I know concert tickets are ridiculous to NEED but you have to understand, last summer I felt truly left out and really miss going to shows. Plus there are so many I want to go to and one will require going out of state. I want to see Evelyn Evelyn in Boston. It would be so much fun!

I know I have to go to Puerto Rico again this year. I am really pleased with renting an apartment, it was just so much fun. I really enjoyed it.

I want to see my sister too in Houston. Shes even willing to help pay my way there but I want to try traveling by train. It will take longer but train travel has always seemed exciting to me. I want the money for the train and then buying souvenirs and stuff. Plus I wanna give my dad a little something and my sister since I couldnt buy them xmas gifts.

I know there are more things but I am blanking.

I’m no longer apologizing or….

February 7, 2010

….or making excuses for not updating as much as I used to. I want to update every day but because I hadnt in so long, I just never know what to write.

See, I said I wouldnt make excuses and yet I did. Whatever.

Anyways, things have been going alright. I truly cant complain too much. In fact many great things have been happening concerning music. All my songs are on my hard drive. I know it doesnt sound like much but trust me, Ive lost my song book enough to know i need it somewhere it cant really get too lost.

We (Jay and I) got a residency at Beauty Bar in Bushwick. it was a lot of fun performing this past Thursday. I was feeling miserable (physically) but I didnt care I still was so happy I was there. I cant wait to play again. We will be playing Thursday nights for the month of February.

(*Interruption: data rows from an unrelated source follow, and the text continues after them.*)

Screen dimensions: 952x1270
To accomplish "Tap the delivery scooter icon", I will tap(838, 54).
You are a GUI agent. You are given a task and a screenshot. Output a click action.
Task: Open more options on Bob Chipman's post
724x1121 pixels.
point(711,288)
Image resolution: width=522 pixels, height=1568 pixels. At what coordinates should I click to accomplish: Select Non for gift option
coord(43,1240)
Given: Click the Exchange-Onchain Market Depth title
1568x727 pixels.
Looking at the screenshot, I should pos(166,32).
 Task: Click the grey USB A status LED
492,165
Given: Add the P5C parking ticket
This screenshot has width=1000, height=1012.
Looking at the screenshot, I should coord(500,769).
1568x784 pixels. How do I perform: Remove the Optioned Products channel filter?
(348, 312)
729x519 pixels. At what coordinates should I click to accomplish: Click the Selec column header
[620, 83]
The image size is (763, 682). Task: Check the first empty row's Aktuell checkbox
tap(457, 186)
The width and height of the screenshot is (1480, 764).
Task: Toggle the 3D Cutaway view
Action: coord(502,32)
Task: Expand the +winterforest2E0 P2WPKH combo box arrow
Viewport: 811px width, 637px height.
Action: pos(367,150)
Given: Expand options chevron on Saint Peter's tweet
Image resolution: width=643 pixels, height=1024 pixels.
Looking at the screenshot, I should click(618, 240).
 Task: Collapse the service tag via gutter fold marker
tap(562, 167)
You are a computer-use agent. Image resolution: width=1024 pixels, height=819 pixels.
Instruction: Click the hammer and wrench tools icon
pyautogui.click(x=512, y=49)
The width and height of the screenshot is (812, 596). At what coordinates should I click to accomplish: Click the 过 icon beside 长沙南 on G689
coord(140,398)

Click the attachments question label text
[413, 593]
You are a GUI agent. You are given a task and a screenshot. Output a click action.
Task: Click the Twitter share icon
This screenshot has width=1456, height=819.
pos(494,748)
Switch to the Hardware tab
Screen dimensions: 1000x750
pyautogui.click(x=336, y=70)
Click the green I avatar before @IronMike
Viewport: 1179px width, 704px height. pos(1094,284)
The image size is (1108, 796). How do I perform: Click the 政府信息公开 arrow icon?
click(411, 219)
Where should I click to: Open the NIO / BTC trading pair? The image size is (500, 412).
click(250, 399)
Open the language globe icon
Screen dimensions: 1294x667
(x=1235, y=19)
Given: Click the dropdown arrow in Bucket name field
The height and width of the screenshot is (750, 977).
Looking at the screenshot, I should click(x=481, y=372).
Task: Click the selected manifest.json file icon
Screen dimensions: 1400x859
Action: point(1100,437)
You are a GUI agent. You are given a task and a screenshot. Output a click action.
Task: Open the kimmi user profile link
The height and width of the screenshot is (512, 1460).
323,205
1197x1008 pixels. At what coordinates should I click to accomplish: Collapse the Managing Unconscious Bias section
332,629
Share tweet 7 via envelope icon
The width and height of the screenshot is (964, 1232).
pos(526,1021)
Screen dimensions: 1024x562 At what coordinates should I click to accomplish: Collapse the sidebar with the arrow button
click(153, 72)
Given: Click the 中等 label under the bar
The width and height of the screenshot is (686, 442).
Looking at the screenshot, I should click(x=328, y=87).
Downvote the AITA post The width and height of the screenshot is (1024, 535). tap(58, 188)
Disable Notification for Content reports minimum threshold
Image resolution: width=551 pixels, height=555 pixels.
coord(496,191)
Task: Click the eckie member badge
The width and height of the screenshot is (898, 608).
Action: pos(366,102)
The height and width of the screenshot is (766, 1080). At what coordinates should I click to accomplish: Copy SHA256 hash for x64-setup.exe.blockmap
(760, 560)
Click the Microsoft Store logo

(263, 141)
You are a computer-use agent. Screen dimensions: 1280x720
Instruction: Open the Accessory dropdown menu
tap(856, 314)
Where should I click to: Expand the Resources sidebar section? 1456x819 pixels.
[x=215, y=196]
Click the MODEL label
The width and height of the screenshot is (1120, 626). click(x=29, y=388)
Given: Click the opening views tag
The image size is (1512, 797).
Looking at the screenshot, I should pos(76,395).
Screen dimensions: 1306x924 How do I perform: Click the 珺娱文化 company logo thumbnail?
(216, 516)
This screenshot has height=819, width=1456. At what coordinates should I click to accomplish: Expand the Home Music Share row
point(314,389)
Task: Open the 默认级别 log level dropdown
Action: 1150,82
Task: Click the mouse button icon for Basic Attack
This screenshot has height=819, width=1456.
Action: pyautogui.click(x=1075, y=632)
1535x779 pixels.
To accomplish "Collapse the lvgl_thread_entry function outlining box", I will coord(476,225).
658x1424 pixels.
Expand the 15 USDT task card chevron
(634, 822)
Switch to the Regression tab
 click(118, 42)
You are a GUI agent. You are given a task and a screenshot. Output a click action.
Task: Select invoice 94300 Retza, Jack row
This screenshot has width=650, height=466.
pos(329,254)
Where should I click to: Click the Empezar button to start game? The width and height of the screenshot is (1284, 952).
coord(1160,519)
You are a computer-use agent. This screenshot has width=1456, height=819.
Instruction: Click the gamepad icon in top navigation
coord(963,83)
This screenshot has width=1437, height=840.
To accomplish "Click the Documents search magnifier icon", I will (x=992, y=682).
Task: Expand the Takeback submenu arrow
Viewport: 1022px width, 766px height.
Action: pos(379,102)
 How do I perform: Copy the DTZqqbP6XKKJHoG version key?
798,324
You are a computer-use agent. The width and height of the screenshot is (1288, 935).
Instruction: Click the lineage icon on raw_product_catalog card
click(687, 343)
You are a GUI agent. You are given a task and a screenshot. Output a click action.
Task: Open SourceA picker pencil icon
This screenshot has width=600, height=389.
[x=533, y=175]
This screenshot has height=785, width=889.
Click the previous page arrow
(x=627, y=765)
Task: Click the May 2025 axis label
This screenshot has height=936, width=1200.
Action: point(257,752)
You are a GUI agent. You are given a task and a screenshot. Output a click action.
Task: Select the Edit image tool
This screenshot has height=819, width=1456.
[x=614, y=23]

The main reason I havent updated any critiques is plain and simple: I write for SKORCH Magazine now. So I do my reviews on there. However its only one a month so I will get back to posting them here as well. No worries, when Im ready you will see them.

I’ve been really ill the passed week and a half too. Im gonna be ok but I have an abscess on my thigh. It was infected and really painful. It still hurts like a mofo but I will be seeing a surgeon (yeah its that bad) tomorrow and they will tell me if it needs to be surgically removed or not. I am hoping not. Either way its getting better so no worries everything is going to be just fine.

I have mild cabin fever though. I noticed when I went to the show on Thursday I couldnt shut up for the life of me. I need to socialize more, I always say that, but when Im broke which is most of the time, I really dont like going out. Mix in doctors orders of not moving too much and you got me stuck at home wanting company. Thankfully Jay has been here often since he got back from South Hadley but yeah, my other friends who actually live close by? Yeah… lets not get into that. LOL

I have to call the temp agency I rejoined to remind them I am sans a real job every Monday. Let’s hope they get me something.

I actually do have a lot to say on here. Something tells me you will see a spurt of blogs for a while again.

Yay? I mean, do you guys read? If ya do comment in here. Just so I know its being read. I will still write either way but its just nice to know people are listening.